* Task prompt: In the records below, find the line containing "Open Customer Platform in the sidebar", then copy that line and all lines after it, exactly, omitting every picture.

* Records:

'''

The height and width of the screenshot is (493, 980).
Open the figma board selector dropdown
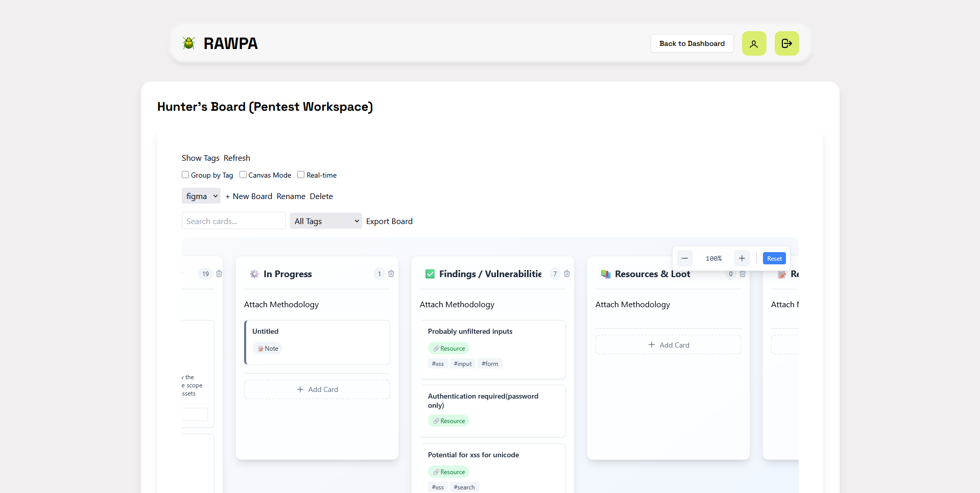coord(201,196)

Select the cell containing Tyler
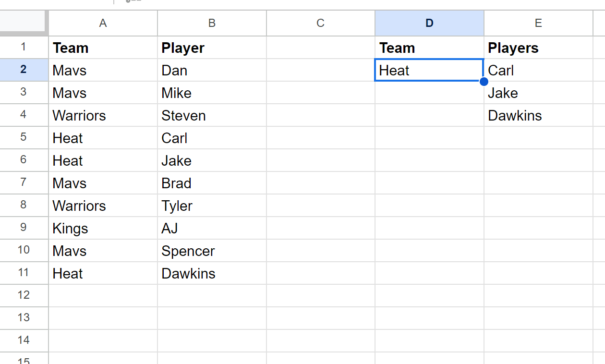tap(212, 206)
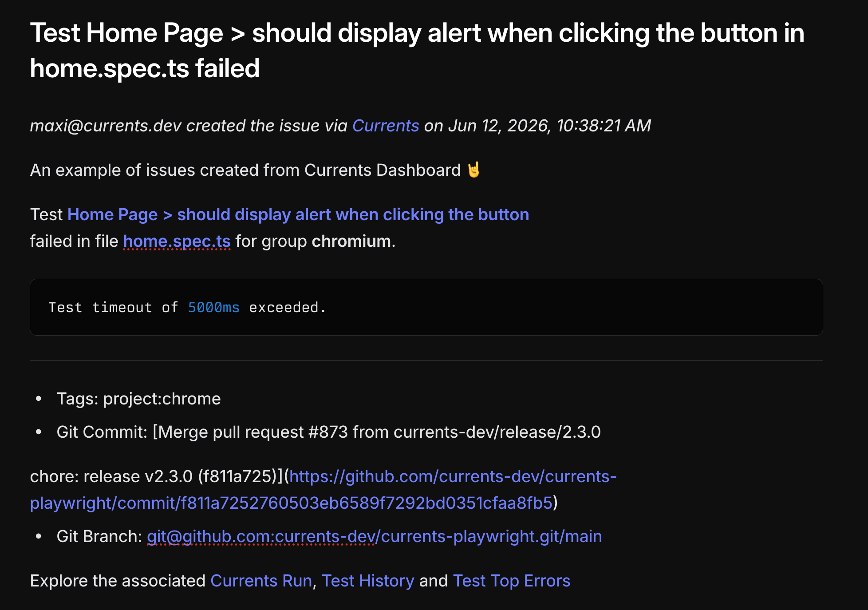Open the GitHub commit URL link
This screenshot has width=868, height=610.
pos(323,490)
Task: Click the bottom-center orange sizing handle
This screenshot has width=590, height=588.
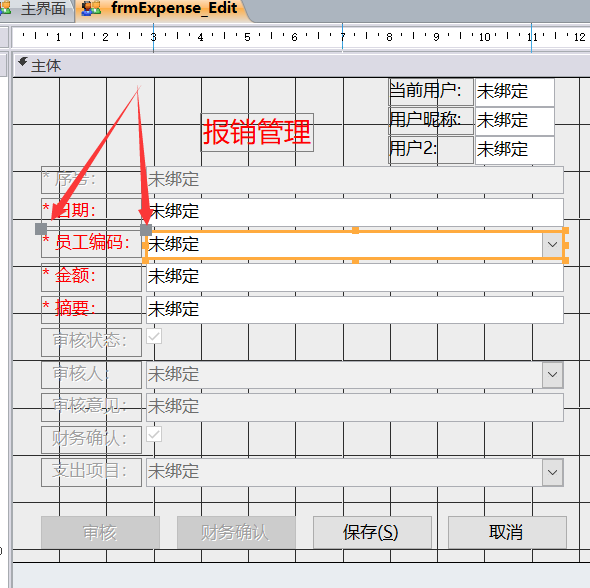Action: (355, 260)
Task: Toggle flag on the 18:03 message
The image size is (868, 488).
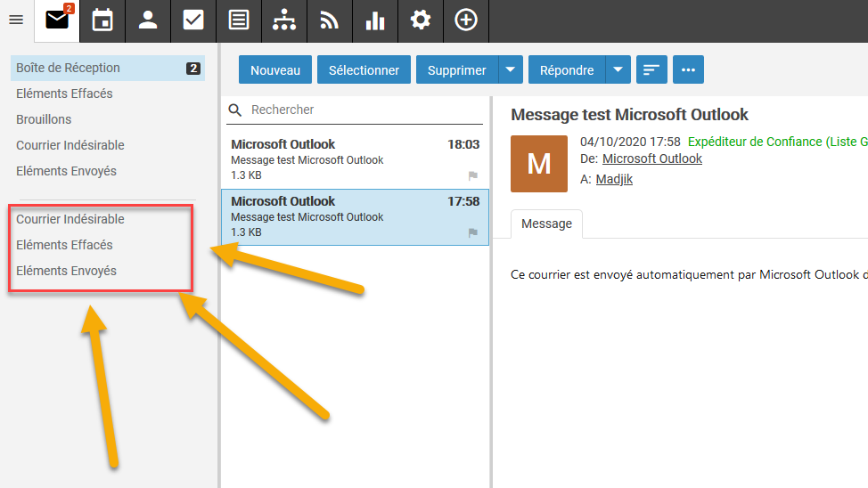Action: [473, 176]
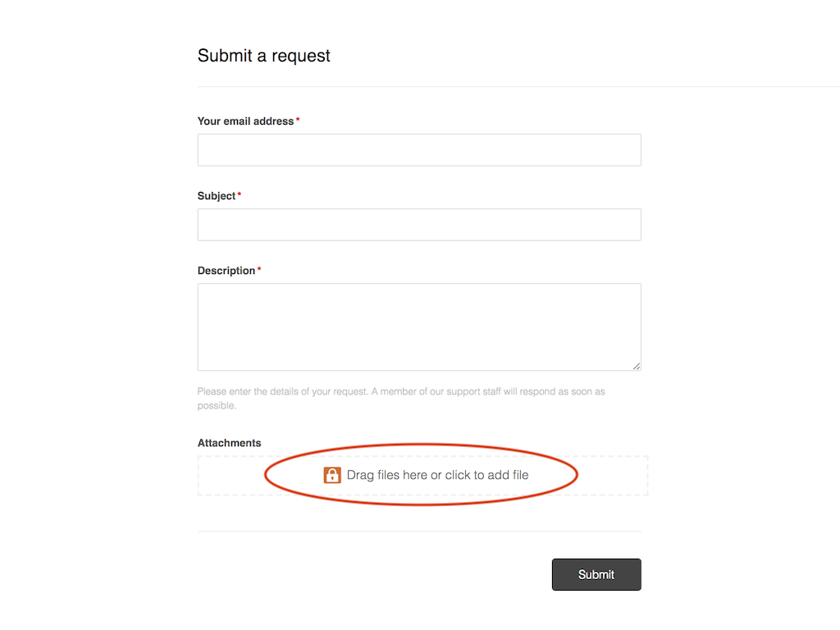Click the divider line under the page heading
The width and height of the screenshot is (840, 630).
point(492,86)
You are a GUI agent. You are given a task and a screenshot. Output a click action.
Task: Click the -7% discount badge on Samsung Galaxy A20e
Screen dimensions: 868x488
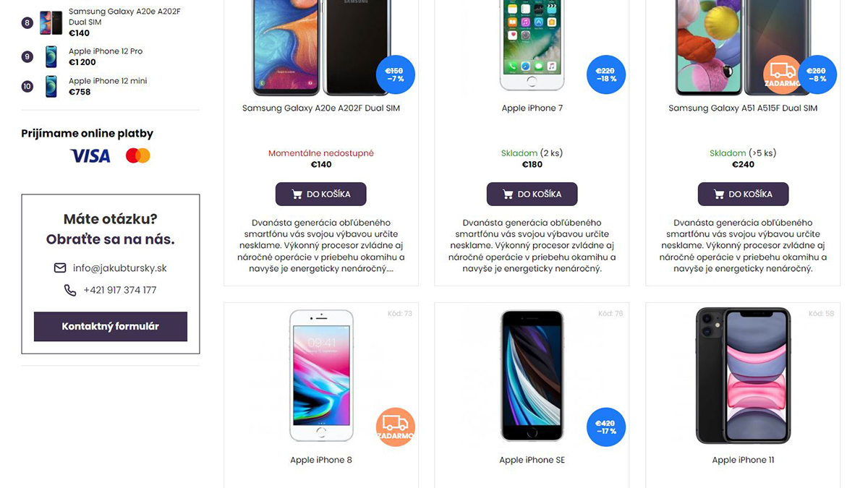(x=396, y=74)
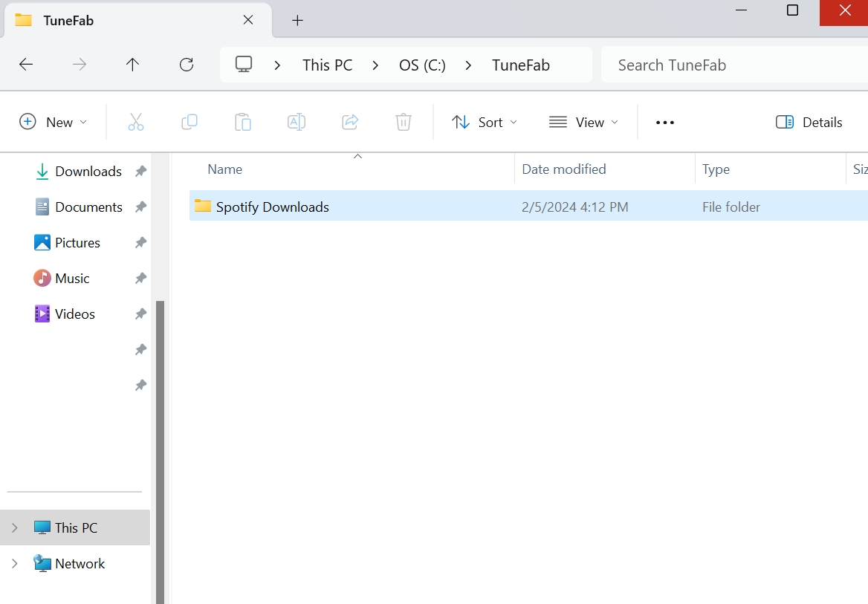Refresh the current folder view
Screen dimensions: 868x604
coord(187,65)

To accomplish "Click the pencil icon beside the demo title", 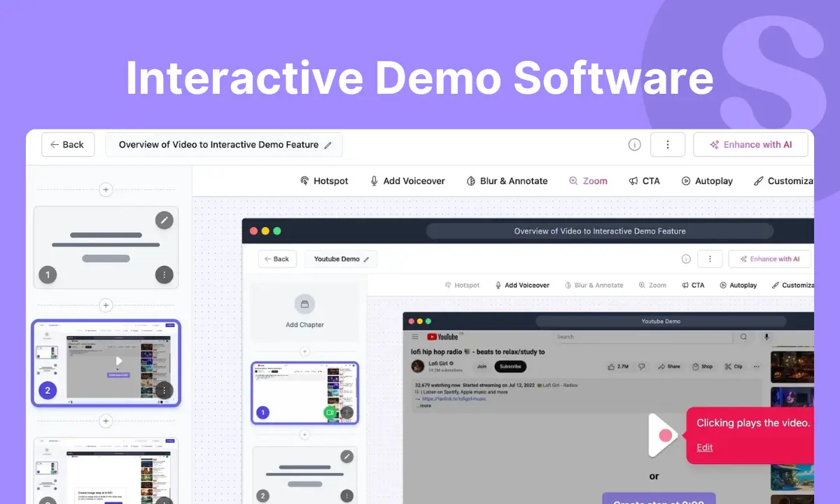I will [x=328, y=144].
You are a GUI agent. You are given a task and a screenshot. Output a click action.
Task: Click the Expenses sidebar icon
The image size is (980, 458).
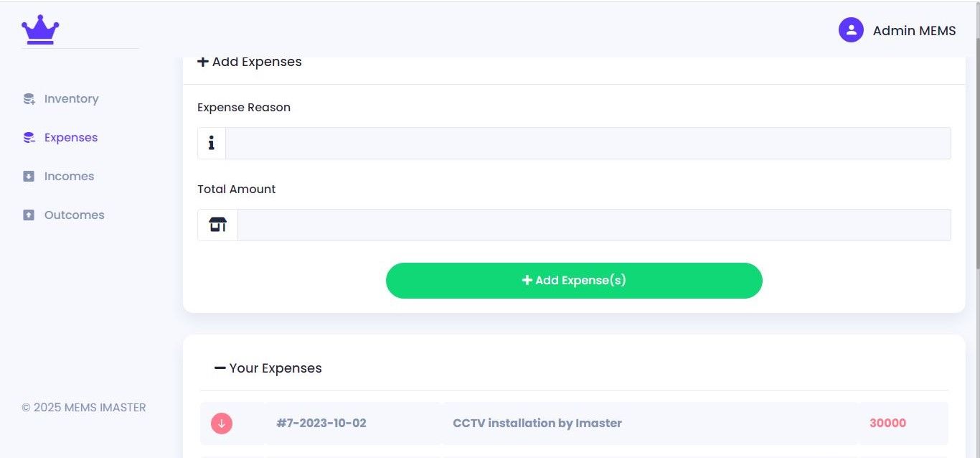click(29, 138)
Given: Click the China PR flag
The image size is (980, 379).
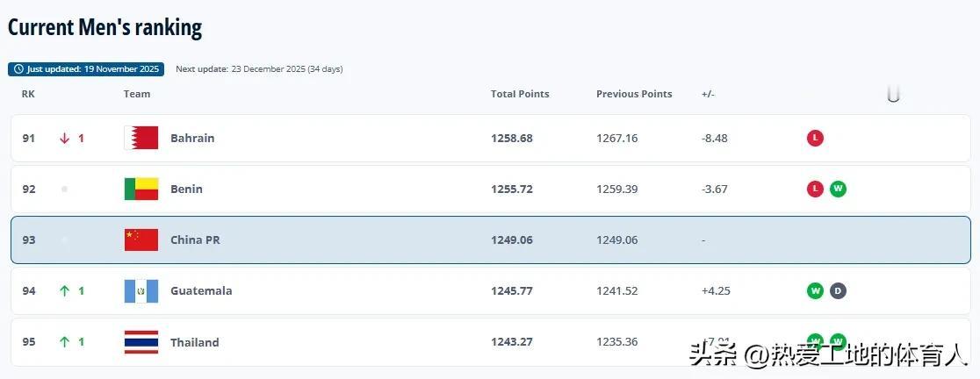Looking at the screenshot, I should tap(141, 240).
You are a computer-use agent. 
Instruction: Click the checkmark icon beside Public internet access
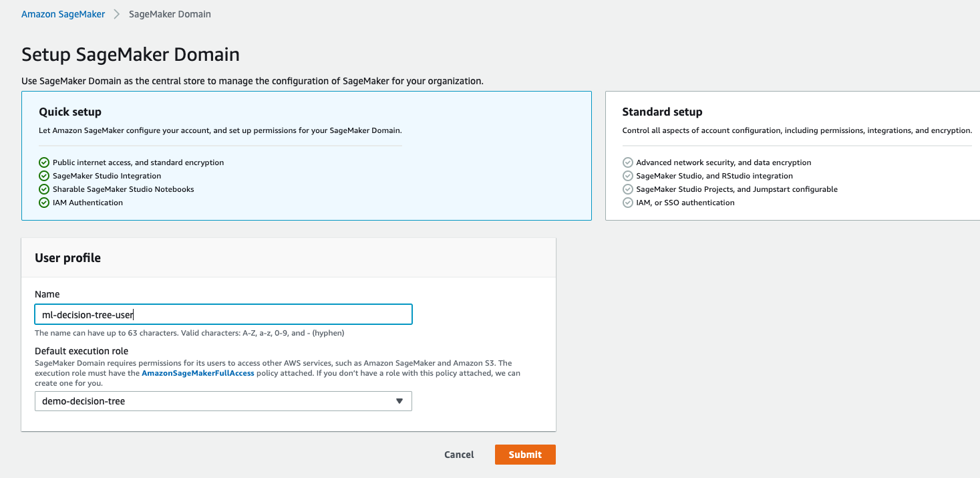pos(44,162)
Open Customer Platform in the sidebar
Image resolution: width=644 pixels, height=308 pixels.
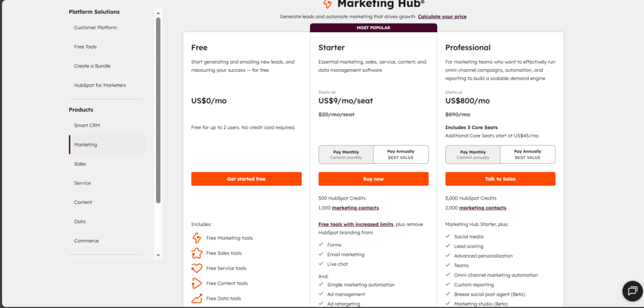96,28
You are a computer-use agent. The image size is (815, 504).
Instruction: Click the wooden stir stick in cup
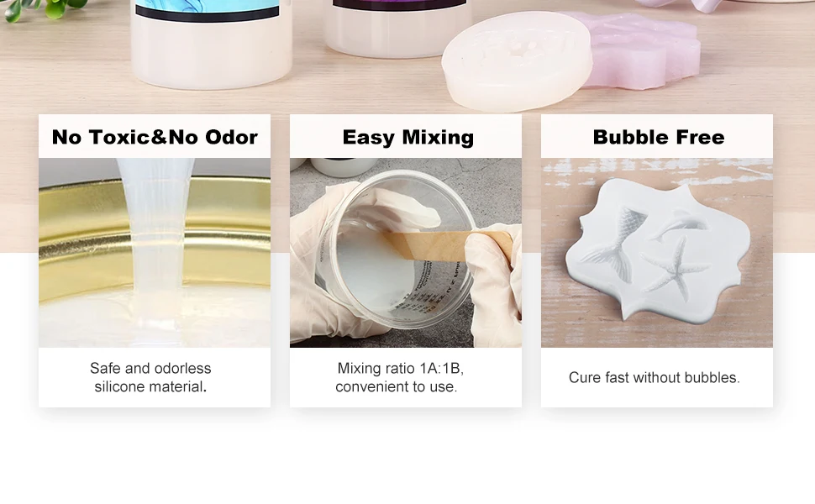click(448, 245)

'''

* Task answer:
Open Customer Platform in the sidebar
Image resolution: width=644 pixels, height=308 pixels.
96,28
You are a computer-use agent. The image size is (815, 504).
Instruction: Click the wooden stir stick in cup
click(448, 245)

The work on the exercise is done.